I'm trying my best to understand DC circuits in regards to its Energy use throughout the loop from source positive to return negative.
I'm getting a lot of answers from assumptions and i feel i'm being misled!
I have spent time trying to research and do the math but i'm really not great at it.
I thought i'd ask those who understand better than i do.

I know the following is a true fact;
Larger current flow requires a larger AWG wire.

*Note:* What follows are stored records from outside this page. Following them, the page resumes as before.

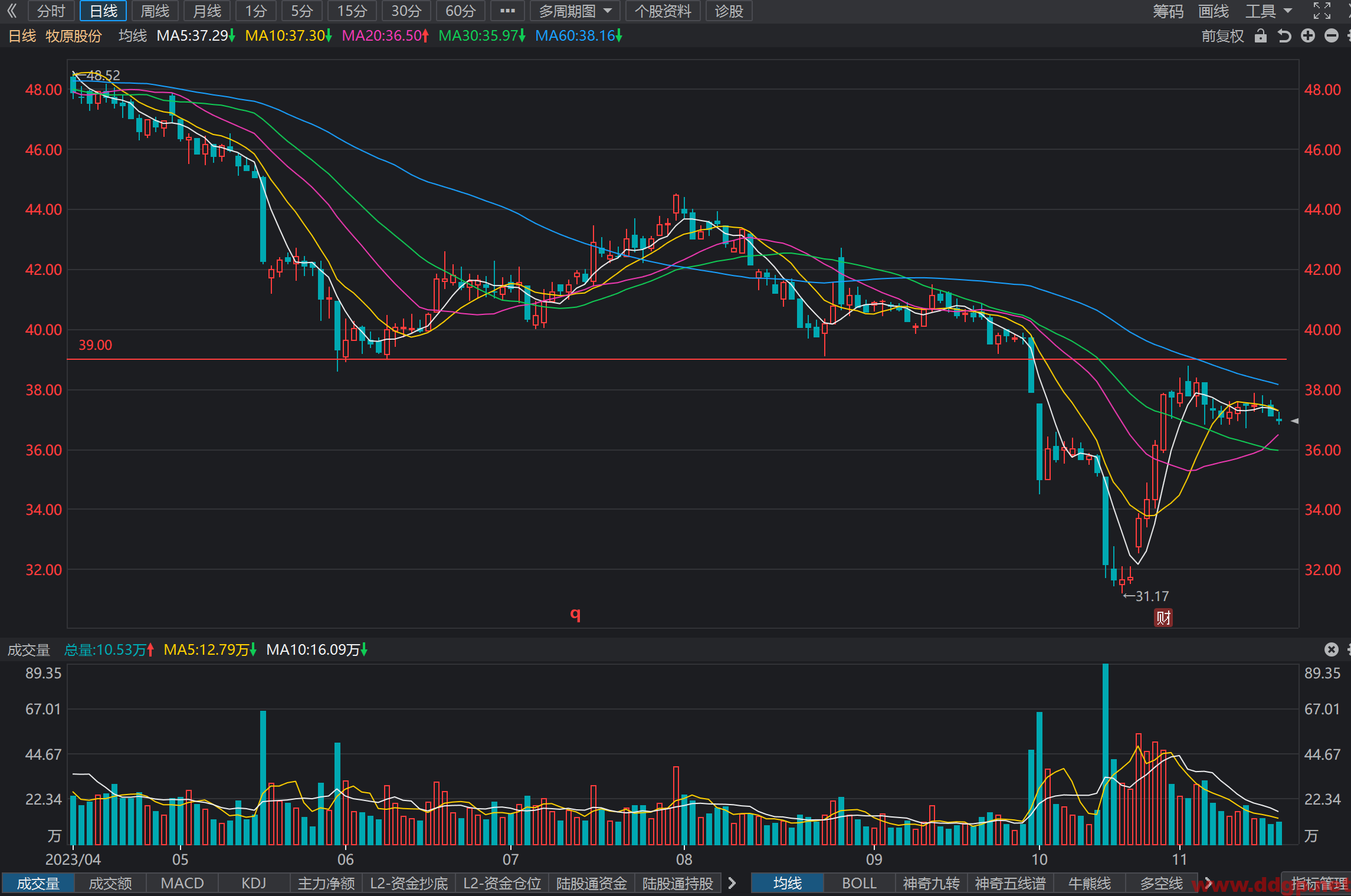Click the red 财 financial report marker
This screenshot has height=896, width=1351.
(x=1163, y=618)
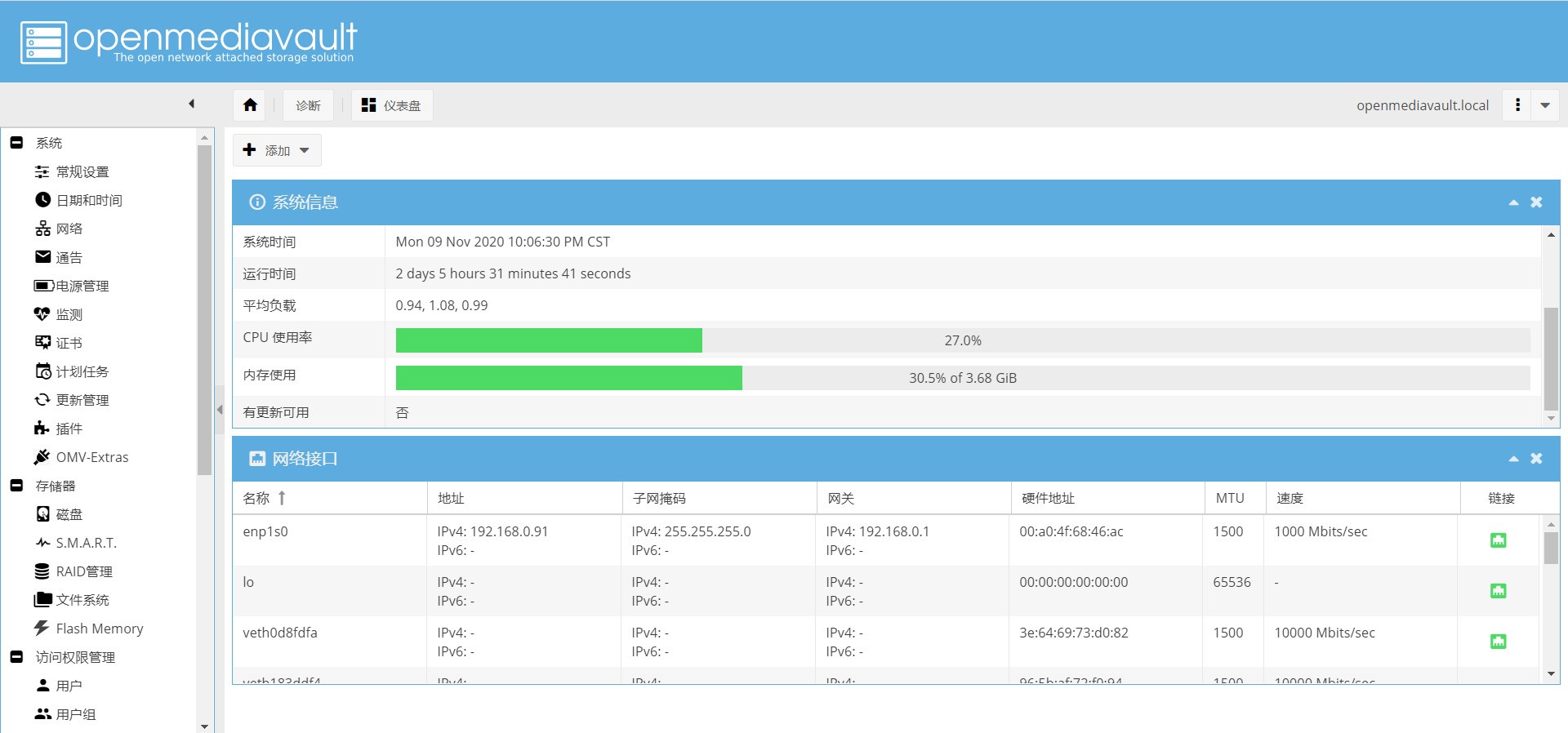Open the 电源管理 power management page
1568x733 pixels.
tap(82, 286)
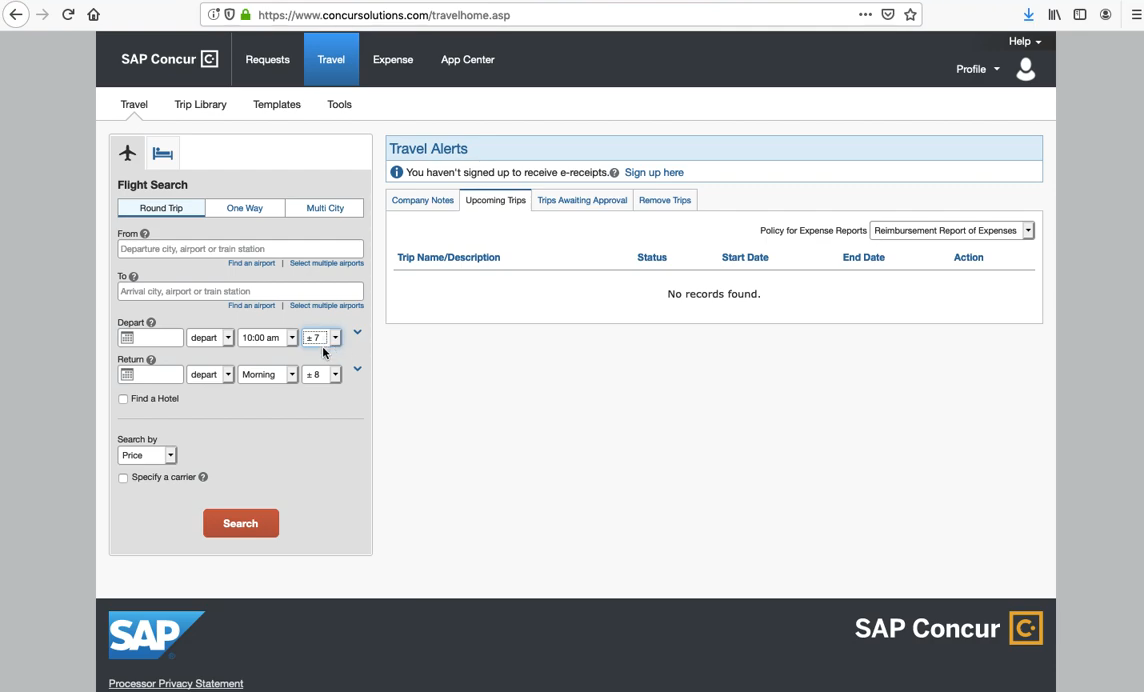Open the Policy for Expense Reports dropdown
Image resolution: width=1144 pixels, height=694 pixels.
(952, 231)
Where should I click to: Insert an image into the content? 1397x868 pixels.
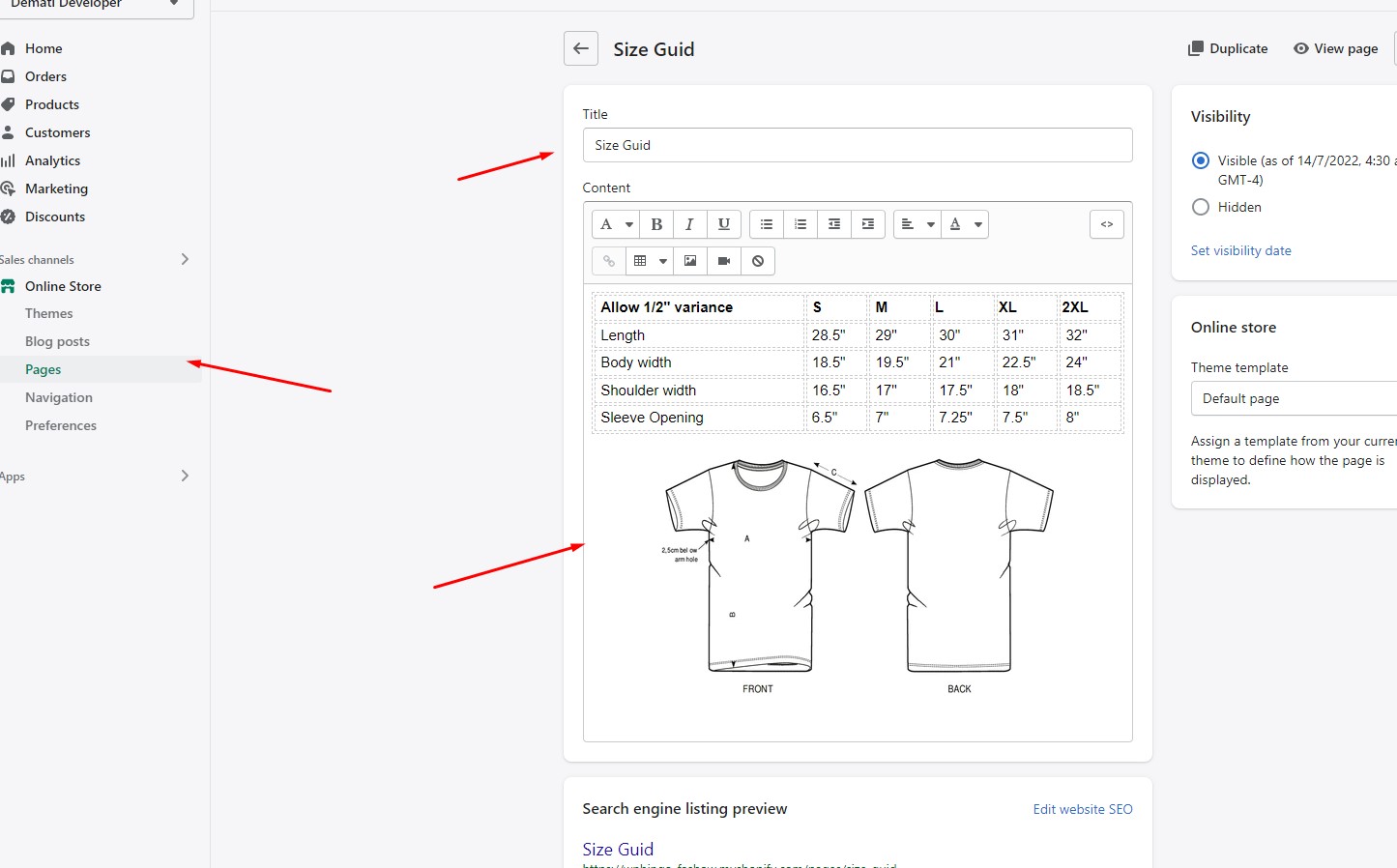coord(690,261)
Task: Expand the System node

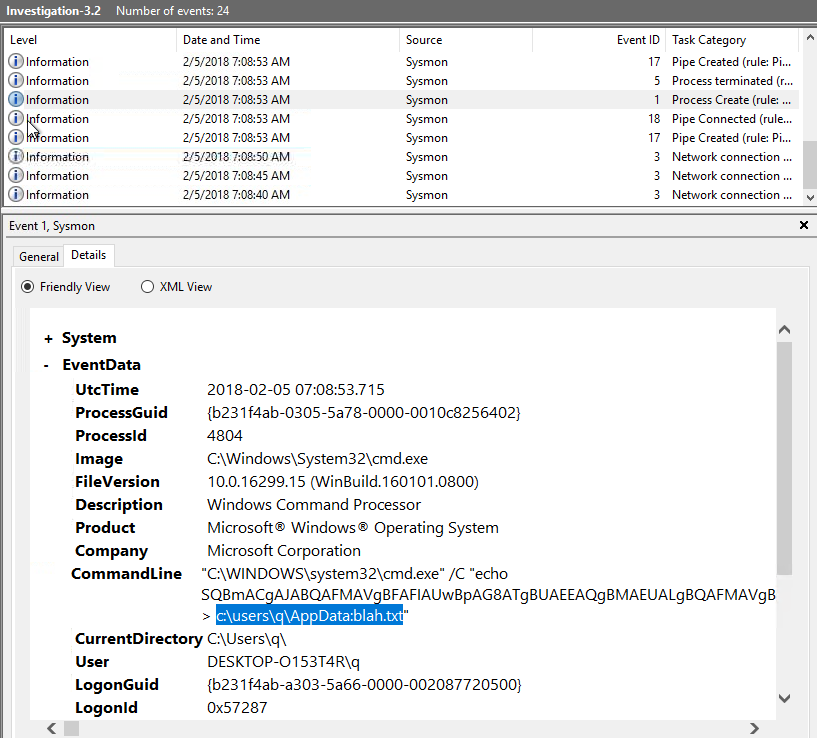Action: [x=48, y=339]
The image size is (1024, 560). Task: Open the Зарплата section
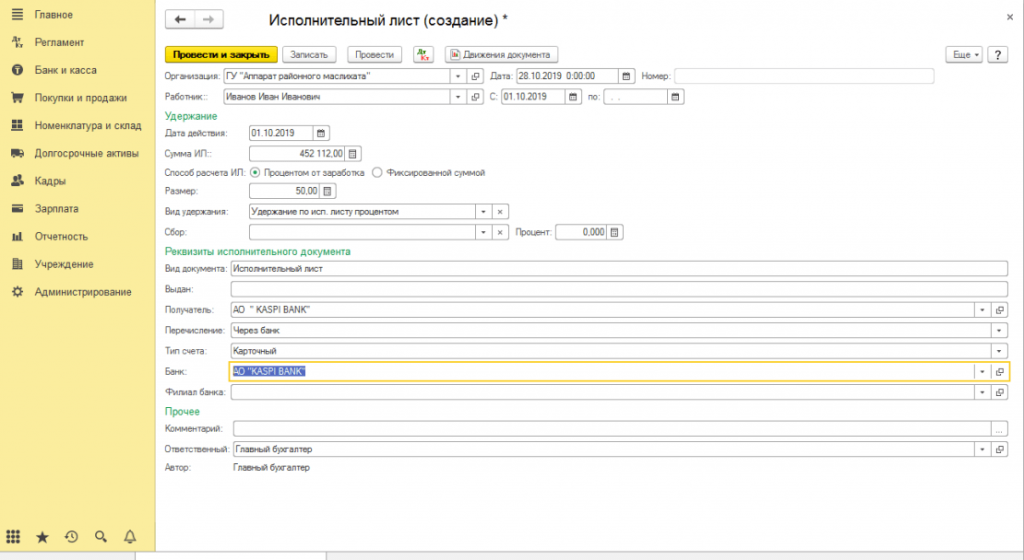click(x=56, y=209)
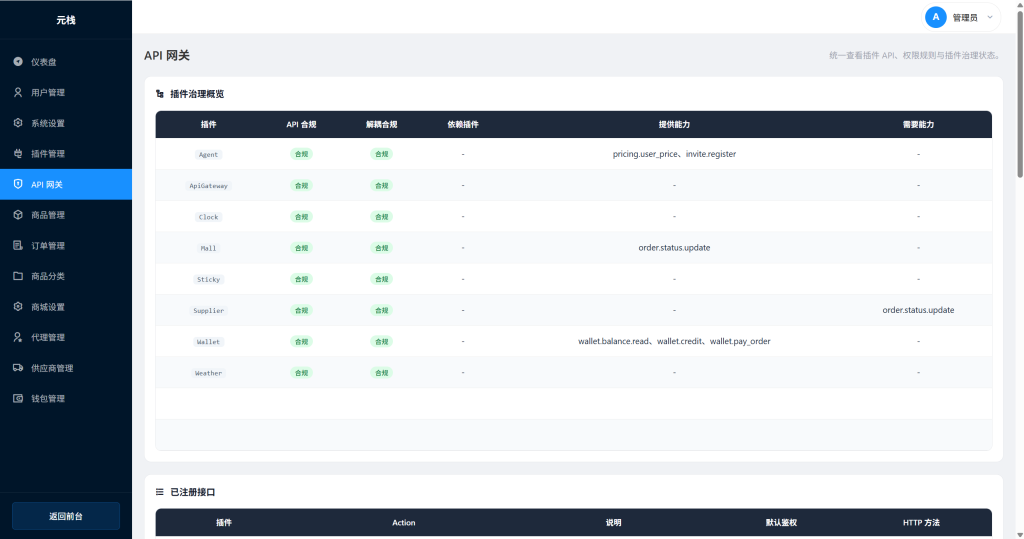Click the dashboard icon beside 仪表盘
Image resolution: width=1024 pixels, height=539 pixels.
coord(18,62)
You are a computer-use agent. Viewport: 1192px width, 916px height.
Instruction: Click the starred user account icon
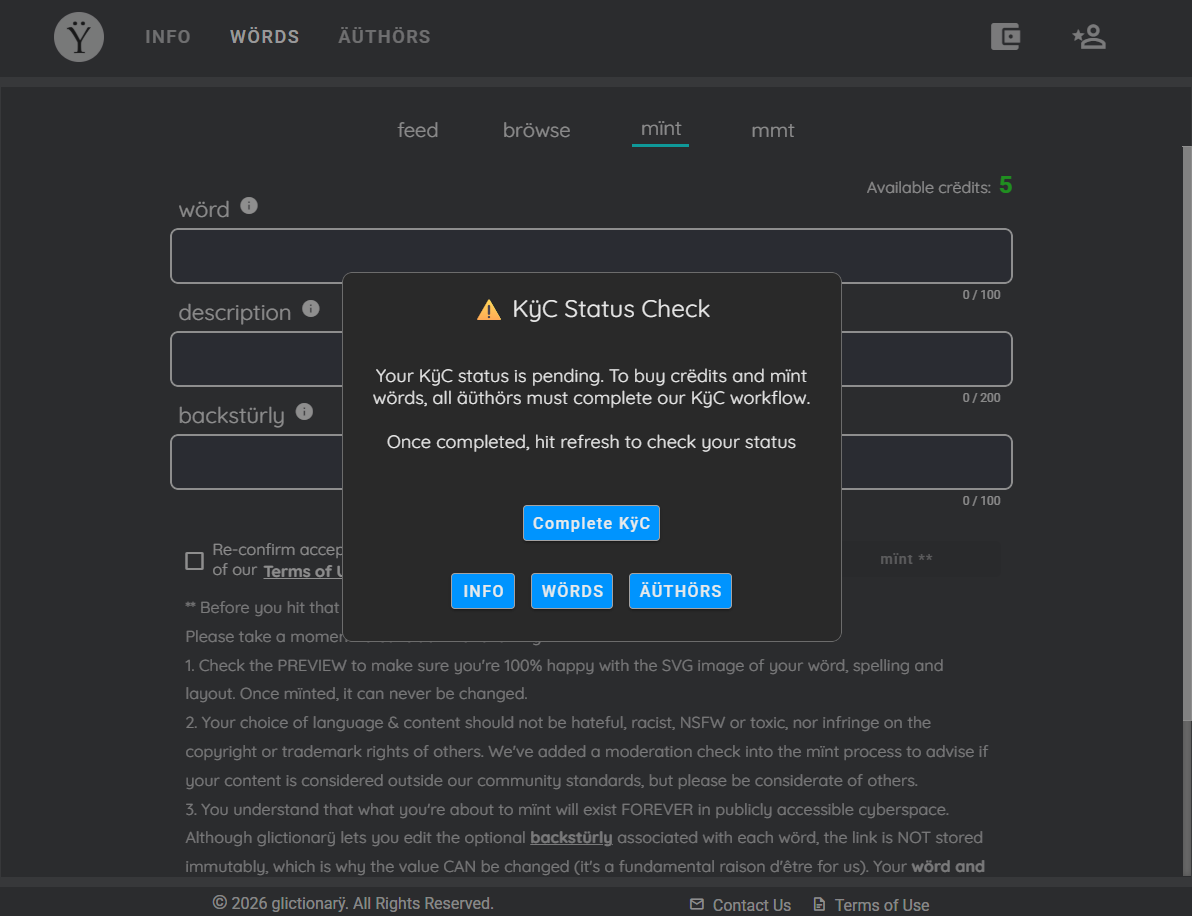coord(1089,36)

The statement in question for debate is this;
- The negative side of the DC Load can be a lower AWG than the Positive

Reasoning;

If the load is 'Converting' current into Light, Sound, Heat as i'm being told.. surely said current is spent/used during that process?
Therefore, there's little current flow coming out of the LOAD as it has been converted into other energy.
There's still a voltage of course.

Many people seem to think 'what goes out must come in' but if the current was the same going into a battery than it was coming out, the battery would never discharge, right?

Thank you for taking the time to read and i hope someone can point me in the right direction with this.
-S
Everyone missed the obvious, electrons are negatively charged and "move" from the negative terminal to the positive terminal. So, you need that big ground wire. You can add extra grounds between the engine and chassis, and you should even if you can't upgrade the negative battery cable.
What exactly is the problem anyway? Maybe we can help.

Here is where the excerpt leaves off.